The gift to the Lakenhal Museum in 1970 of a large portrait of a voluminously grey bearded elder thought by previous owners to be a portrait by Lievens of Scriverius in advanced old age might well be neither and bear no relevance to the missing painting listed in the posthumous Scriverius inventory. First, in the opinion of several scholars associated with the Lakenhal, the proposed portrait did not resemble any known likeness of the scholar. Secondly, it is signed ‘Bartholomeus van der Helst 1651’, which might give pause to an attribution to Jan Lievens.

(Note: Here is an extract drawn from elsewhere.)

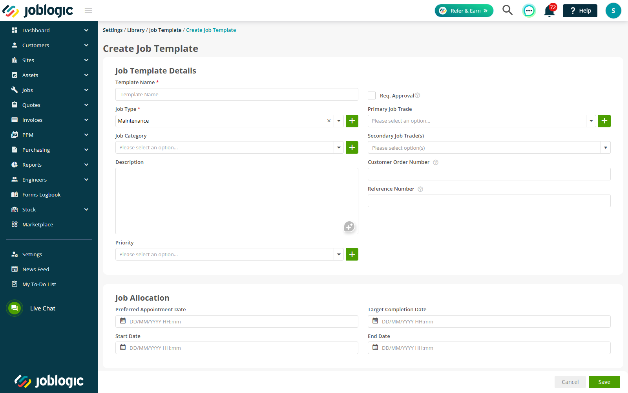The height and width of the screenshot is (393, 628).
Task: Add a new Job Type with plus button
Action: click(352, 121)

Instead, one begins with the Willem van Swanenberg’s 1609 portrait of Scriverius at thirty-five with dark but receding hair and trimmed mustache. Beneath the portrait is read ‘Lare Secreto’ and around the portrait border the device ‘Legendo et Scribendo.’ In the Hals portrait (NYMMA) and its replicate print by Jan van de Velde, both from 1626, Scriverius at fifty-two is grey, nearly bald but with a much larger mustache. In the large panel portrait of concern here, the emblematic elements of an ermine collar and the writing hand follow the mottos on the 1609 print. However, the figure in the large panel portrait is clearly somewhat older than in the 1609 print but slightly younger than in the Hals portrait. This suggests a relatively early date for the painting if it is indeed Scriverius by Lievens who had already gained some success as a portraitist in his early teens.